Requirements
a) In the Cassandra node replacement post, write out everything from "It is far more" down to "AWS instance upgrades." again, with "trade off" renamed to "drawback".
b) Go on with the post about replacing Cassandra nodes without bootstrapping from the point where it stops.

Anthony Grasso

Node Replacement without Bootstrapping

21 Feb 2018

Apache Cassandra provides tools to replace nodes in a cluster, however these methods generally involve obtaining data from other nodes in the cluster via the bootstrap process. In this post we will step through a method to replace a node without bootstrapping in order to speed up the process.

Just Typical

The typical action to take when a node is to be replaced in the cluster is to first ensure it is in the DN (Down and Normal) state as shown using the following command.

nodetool status

Once the state of the node to replace is confirmed, a new replacement node can be bootstrapped into the cluster. This is typically done using the cassandra.replace_address_first_boot option in cassandra-env.sh file and ensuring that auto_bootstrap is enabled by omitting it from the cassandra.yaml file of the new node. This process is covered in the Auto Bootstrapping Part 1 blog post.

When a node is added in this manner, it will acquire the token range of the node it is replacing and obtain data for those token ranges from other nodes. Bootstrapping a node is the process undertaken when the inserted node streams data to join the cluster, which is also covered in the Auto Bootstrapping Part 1 blog post. The down side to this process is that when using a version of Cassandra before 2.1 or cassandra.consistent.rangemovement=false, the new node may stream data from a replica containing data that is old and or inconsistent with other nodes. In this case, once the new node completes the bootstrap process and joins the cluster, there will be more than one node with inconsistent data. In a cluster with a Replication Factor of 3, inconsistent data could be returned on QUORUM reads. To fix such data inconsistencies in the cluster, a repair must be run on the newly inserted node for the token ranges it owns after it successfully joins the cluster.

The bootstrap process is convenient, however there may be cases where we want the data as is on the old node copied to the replacement node. Whilst performing such an operation requires a number of manual steps similar to those defined in the Removing a disk mapping from Cassandra blog post, there are a number of advantages to this process:

It is potentially faster than bootstrapping a node because data is copied from node to another node, rather than copied from multiple sources. This in turn reduces network traffic in the cluster.
It is far more difficult for data inconsistencies to occur during the replacement process as the same data is being transferred between nodes.

The trade off with this operation is that the node being replaced must be available or at least its volumes must be accessible in order for the copy to occur. Thus, this restriction rules the process out for a disk failure scenario. However, on the flip side, the process lends itself well to physical hardware and AWS instance upgrades.

Dataset rows
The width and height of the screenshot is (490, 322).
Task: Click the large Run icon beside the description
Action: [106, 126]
* * *
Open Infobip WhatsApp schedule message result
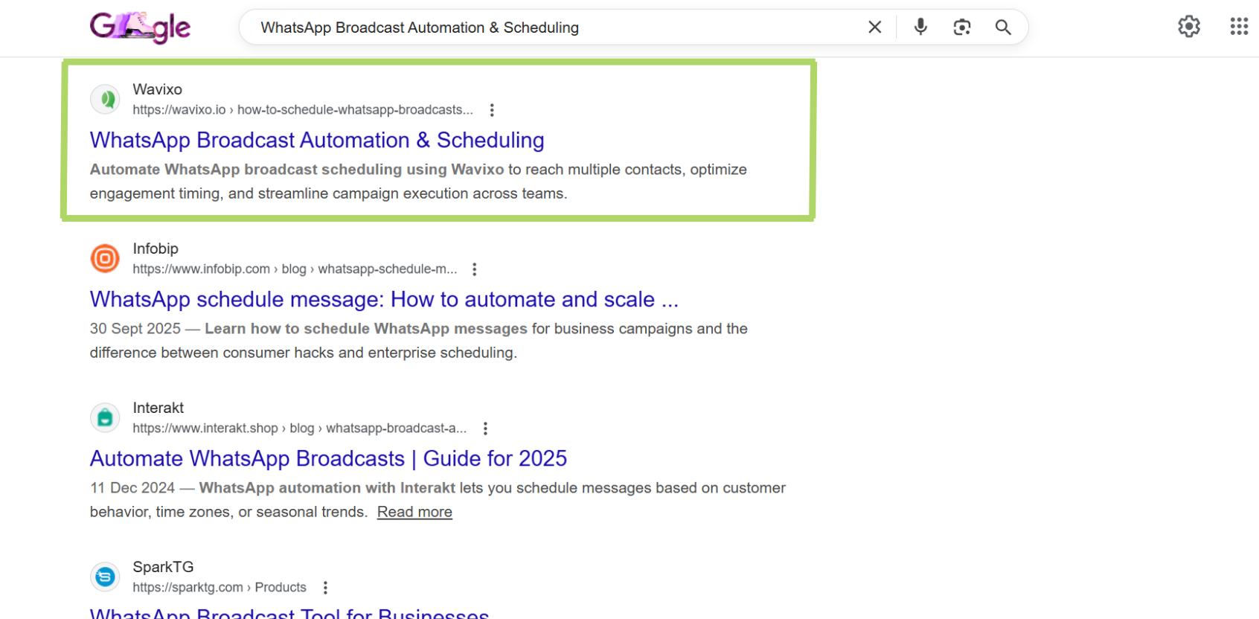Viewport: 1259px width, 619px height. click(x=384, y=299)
==
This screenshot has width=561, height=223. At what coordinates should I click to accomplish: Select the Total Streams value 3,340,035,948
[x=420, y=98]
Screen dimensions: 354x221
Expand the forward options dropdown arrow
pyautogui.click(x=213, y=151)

Per-task answers
a)
It is far more difficult for data inconsistencies to occur during the replacement process as the same data is being transferred between nodes.

The drawback with this operation is that the node being replaced must be available or at least its volumes must be accessible in order for the copy to occur. Thus, this restriction rules the process out for a disk failure scenario. However, on the flip side, the process lends itself well to physical hardware and AWS instance upgrades.

b)
The Process

Before we dive into detailed steps, a summary of the process to replace an existing node in the cluster with a new node without bootstrapping is as follows.

Check the status of the old node.
Copy data from the old node to the new node multiple times. If the node is in a DN state skip to step 5.
Gracefully shutdown Cassandra the old node.
Update the copied data on new node to account for any new SSTables flushed to disk when the old node was shutdown.
Configure the new node to replace the old node.
Insert new node into cluster.

The Devil is in the Detailed Steps

The above process makes the following assumptions:

The new node has been provisioned with a version of Cassandra that is the same as the old node that will be replaced.
The Cassandra process on the new node is in stopped state.

It is worth noting that the initial copy in step 2 is likely to take in the order of tens of hours depending on how much data is stored on the node.

Detailed steps to perform the above process will use the following terms.

old node - The node to be replaced in the cluster.

new node - The node that will be replacing the old node in the cluster.

The steps are as follows.

1. Check the status of the old node

We will need to check the status of the old node to determine how we proceed with the data copying to the new node. Perform this check by running the following command.

nodetool status

Note down the Status and Host ID of the old node as we will use this information in the coming steps.

2. Copy data from the old node to the new node

We will need to locate the directory that contains the data on the old node before copying it. This can easily be done by inspecting the cassandra.yaml file for the data_file_directories setting. We will need to repeat the remaining parts to this step for each data directory listed in the data_file_directories setting.

Use rsync to make an initial copy of the data on the old node to the new node. The following rsync command is performed on the new node and effectively “pulls” the data from the old node.

rsync -azP --delete-before --bwlimit $BANDWIDTH_LIMIT \
$USER_NAME@$OLD_NODE_IP_ADDRESS:$OLD_NODE_DATA_DIRECTORY/ \
$NEW_NODE_DATA_DIRECTORY/

Where the options used are:

-a - Archive mode which includes recursion and permission preservation.
-z - Compress data during transfer.
-P - Shows progress and verbose output.
–delete-before - Removes any existing file in the destination folder that is not present in the source folder.
–bwlimit - Maximum bandwidth in kilobytes per second to use for file transfer. See the $BANDWIDTH_LIMIT description for further information on what this value should be set to.

Where the values for the options and arguments are:

$BANDWIDTH_LIMIT - A good starting point for this value could be the value of the stream_throughput_outbound_megabits_per_sec setting in the cassandra.yaml file which defaults to 200. Note that there is a unit difference here. The Cassandra setting is in Mega Bits per Second where as the rsync option is in Kilo Bytes per Second. Hence, we will need to take the stream_throughput_outbound_megabits_per_sec value, divide it by 8 and then multiply it by 1,000 to convert it to the value to use for --bwlimit. Depending on the network and the bandwidth available, it is possible to stop the command, tune the value and restart the rsync.
$USER_NAME - user name used when accessing the node via SSH.
$OLD_NODE_IP_ADDRESS - IP address of the old node to be replaced.
$OLD_NODE_DATA_DIRECTORY - Absolute path of the data directory containing all keyspace data; this includes all the system keyspaces on the old node. This will be the value defined for data_file_directories setting in the cassandra.yaml file on the old node. Be sure to include the trailing / at the end of the data directory path.
$NEW_NODE_DATA_DIRECTORY - Location of the data directory that will contain a copy of the all the data from the old node. This will be the value defined for data_file_directories setting in the cassandra.yaml file on the new node. Be sure to include the trailing / at the end of the data directory path.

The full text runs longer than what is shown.